# area between curves.

• Jan 11th 2010, 10:19 AM
Tweety
area between curves.

http://www.mathhelpforum.com/math-he...3&d=1263236914

I have attached the sketch of the curves,

I am not sure how to integrate, because one part is below the x-axis and the other is above.

Appreciate if someone can show me how to solve these problems.

• Jan 11th 2010, 10:26 AM
If you subtract \$\displaystyle x^2-4x\$ from \$\displaystyle 4x-x^2,\$

then you will always have the difference between the curves.
Integrating this difference gives the area between the points of intersection.

Or, since the region is symmetrical about the x-axis,
integrate the top curve and multiply the answer by 2,
or integrate the region under the x-axis and multiply by -2.
• Jan 11th 2010, 10:34 AM
Remember....

integration sums f(x),
so if f(x) is negative, integration sums negative values.
If you want area, you just change the sign,
though you must be aware of where the graph crosses the x-axis
to isolate where f(x) is positive or negative.
• Jan 11th 2010, 10:53 AM
Tweety
Quote:

If you subtract \$\displaystyle x^2-4x\$ from \$\displaystyle 4x-x^2,\$

then you will always have the difference between the curves.
Integrating this difference gives the area between the points of intersection.

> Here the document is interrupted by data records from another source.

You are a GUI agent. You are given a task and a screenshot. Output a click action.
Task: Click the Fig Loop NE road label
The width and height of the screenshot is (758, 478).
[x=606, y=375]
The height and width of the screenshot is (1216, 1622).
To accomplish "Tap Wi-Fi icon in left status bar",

Or, since the region is symmetrical about the x-axis,
integrate the top curve and multiply the answer by 2,
or integrate the region under the x-axis and multiply by -2.

Thank you, so should I integrate each area from 4 to 0 separately and than subtract?
• Jan 11th 2010, 11:12 AM
No, Tweety,

When you are dealing with the area between curves as in your case,
with one below the other, you can subtract the functions first,
then integrate.
Subtract the lower curve from the upper curve.

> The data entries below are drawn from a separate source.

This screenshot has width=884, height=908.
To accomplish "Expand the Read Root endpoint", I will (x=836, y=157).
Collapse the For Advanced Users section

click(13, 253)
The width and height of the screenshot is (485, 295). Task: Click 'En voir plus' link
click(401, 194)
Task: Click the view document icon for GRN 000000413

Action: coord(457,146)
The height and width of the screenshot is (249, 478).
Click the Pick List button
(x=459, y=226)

\$\displaystyle 4x-x^2-(x^2-4x)=8x-2x^2.\$

now you can integrate the difference between them
and that gives the area.

Notice that \$\displaystyle 4x-x^2\$ is \$\displaystyle x^2-4x\$ upside down.

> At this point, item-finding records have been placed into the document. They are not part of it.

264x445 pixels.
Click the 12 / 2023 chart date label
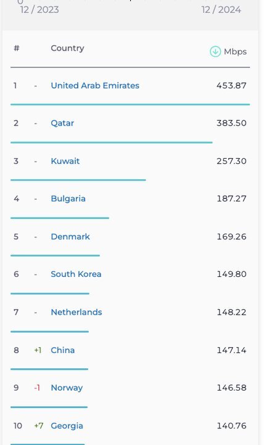39,10
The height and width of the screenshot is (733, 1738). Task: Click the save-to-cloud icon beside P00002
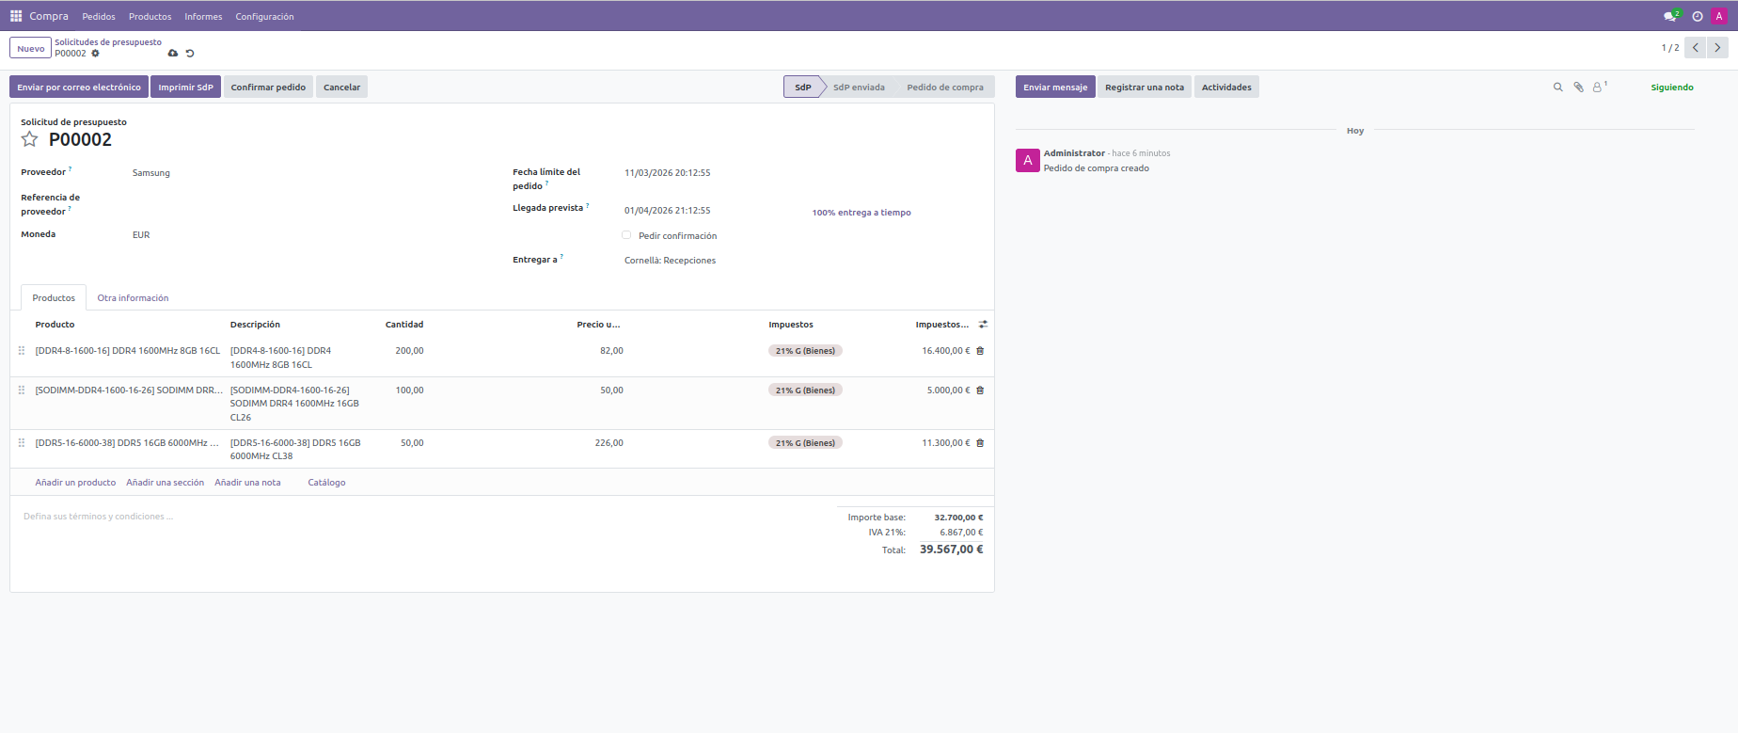[x=173, y=54]
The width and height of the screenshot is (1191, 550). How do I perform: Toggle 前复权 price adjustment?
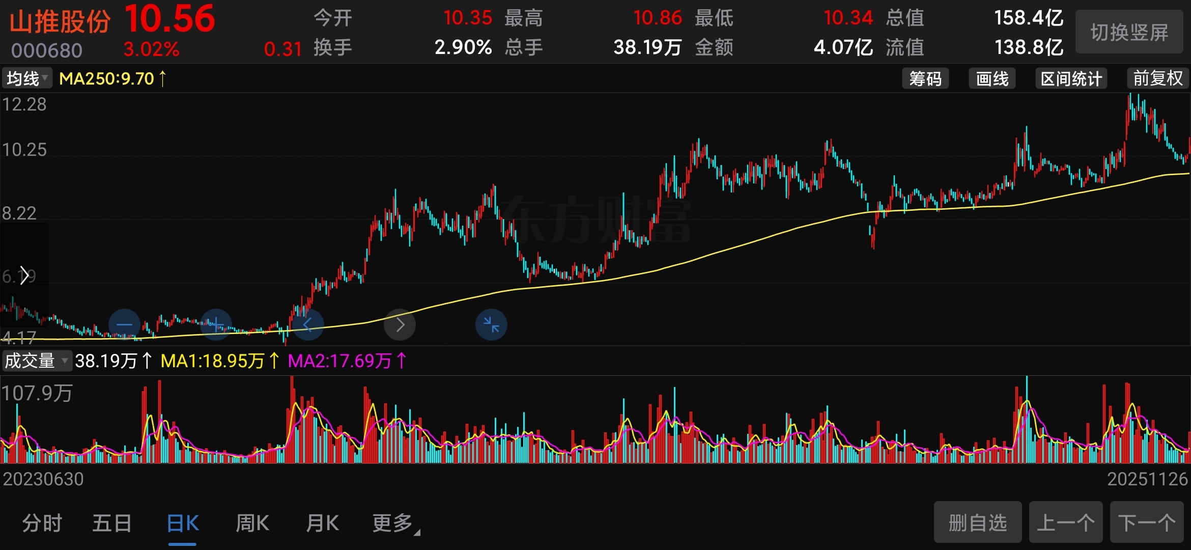tap(1157, 78)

Hence the area above the x axis between the points of intersection,
is always positive there.

Hence integrating that will give a positive answer.

Or, integrate the lower curve, but since that one is negative, your answer
will be negative.
So just change the sign and multiply by 2.

If you do all 3 ways, it would be excellent practice.
• Jan 11th 2010, 11:26 AM
Tweety
Quote:

No, Tweety,

When you are dealing with the area between curves as in your case,
with one below the other, you can subtract the functions first,
then integrate.
Subtract the lower curve from the upper curve.

\$\displaystyle 4x-x^2-(x^2-4x)=8x-2x^2.\$

now you can integrate the difference between them
and that gives the area.

Notice that \$\displaystyle 4x-x^2\$ is \$\displaystyle x^2-4x\$ upside down.

Hence the area above the x axis between the points of intersection,
is always positive there.

Hence integrating that will give a positive answer.

Or, integrate the lower curve, but since that one is negative, your answer
will be negative.
So just change the sign and multiply by 2.

If you do all 3 ways, it would be excellent practice.

Okay I understand now thanks, I will give all three methods ago.
• Jan 11th 2010, 11:39 AM
if you subtract the lower function from the upper one,
the difference between them is always positive.
Therefore, integrating the difference gives the area,